**Activity**: Find each line below where the word "will" occurs, and copy it.
START Extracted material
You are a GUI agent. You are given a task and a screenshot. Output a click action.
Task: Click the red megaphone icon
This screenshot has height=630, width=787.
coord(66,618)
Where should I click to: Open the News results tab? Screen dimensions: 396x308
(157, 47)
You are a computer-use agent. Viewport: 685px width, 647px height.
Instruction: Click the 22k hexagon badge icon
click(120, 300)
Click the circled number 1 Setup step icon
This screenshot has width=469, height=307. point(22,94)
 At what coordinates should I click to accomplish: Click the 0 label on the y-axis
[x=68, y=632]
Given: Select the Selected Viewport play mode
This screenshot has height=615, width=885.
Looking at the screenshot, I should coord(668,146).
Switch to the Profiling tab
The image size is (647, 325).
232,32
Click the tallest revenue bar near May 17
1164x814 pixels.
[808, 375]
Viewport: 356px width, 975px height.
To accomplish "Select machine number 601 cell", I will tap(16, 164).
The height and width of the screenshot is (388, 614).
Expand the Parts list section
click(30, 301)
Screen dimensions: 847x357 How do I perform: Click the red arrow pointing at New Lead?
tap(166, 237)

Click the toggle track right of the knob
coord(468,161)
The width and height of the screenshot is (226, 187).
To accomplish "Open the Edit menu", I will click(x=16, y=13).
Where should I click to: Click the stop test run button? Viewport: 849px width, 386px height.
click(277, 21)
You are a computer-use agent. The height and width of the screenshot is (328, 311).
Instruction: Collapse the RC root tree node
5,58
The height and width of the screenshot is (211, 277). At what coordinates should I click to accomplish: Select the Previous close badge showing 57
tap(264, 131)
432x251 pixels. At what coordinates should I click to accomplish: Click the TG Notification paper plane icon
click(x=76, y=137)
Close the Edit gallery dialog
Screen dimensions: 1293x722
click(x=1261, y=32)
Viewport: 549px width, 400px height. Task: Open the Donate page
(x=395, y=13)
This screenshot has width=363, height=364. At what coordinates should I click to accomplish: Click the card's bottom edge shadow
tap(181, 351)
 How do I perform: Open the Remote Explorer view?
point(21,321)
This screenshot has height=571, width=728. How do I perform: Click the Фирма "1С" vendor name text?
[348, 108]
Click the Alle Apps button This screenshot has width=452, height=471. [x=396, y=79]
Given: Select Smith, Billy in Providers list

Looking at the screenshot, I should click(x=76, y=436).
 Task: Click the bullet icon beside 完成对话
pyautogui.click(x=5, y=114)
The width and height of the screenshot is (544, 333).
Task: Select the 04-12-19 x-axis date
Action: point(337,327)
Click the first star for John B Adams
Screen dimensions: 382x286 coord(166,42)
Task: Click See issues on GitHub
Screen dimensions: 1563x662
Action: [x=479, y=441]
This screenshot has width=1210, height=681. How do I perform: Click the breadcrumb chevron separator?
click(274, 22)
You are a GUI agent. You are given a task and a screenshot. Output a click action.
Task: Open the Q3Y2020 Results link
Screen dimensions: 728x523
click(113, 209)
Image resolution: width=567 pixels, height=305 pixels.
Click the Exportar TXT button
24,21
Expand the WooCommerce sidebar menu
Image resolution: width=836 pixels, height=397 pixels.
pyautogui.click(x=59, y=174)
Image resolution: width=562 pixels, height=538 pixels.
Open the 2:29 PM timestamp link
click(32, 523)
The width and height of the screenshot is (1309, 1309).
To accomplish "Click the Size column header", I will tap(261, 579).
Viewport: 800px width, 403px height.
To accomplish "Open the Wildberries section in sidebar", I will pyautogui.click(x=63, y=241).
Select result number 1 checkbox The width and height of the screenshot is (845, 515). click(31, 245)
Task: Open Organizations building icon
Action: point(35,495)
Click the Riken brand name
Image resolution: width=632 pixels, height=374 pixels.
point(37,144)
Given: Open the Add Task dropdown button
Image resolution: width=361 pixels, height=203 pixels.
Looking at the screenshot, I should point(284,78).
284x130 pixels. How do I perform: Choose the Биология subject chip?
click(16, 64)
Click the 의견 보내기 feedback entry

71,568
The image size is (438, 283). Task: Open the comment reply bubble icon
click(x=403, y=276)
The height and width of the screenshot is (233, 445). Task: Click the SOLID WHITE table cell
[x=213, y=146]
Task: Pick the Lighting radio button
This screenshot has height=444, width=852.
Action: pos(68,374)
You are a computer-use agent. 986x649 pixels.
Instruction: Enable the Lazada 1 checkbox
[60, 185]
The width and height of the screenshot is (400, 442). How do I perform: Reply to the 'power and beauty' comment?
END Extracted material
**The answer**:
To accomplish "Select machine number 601 cell", I will tap(16, 164).
To accomplish "Open the Edit menu", I will click(x=16, y=13).
To accomplish "Click the Size column header", I will tap(261, 579).
To accomplish "Open the Wildberries section in sidebar", I will pyautogui.click(x=63, y=241).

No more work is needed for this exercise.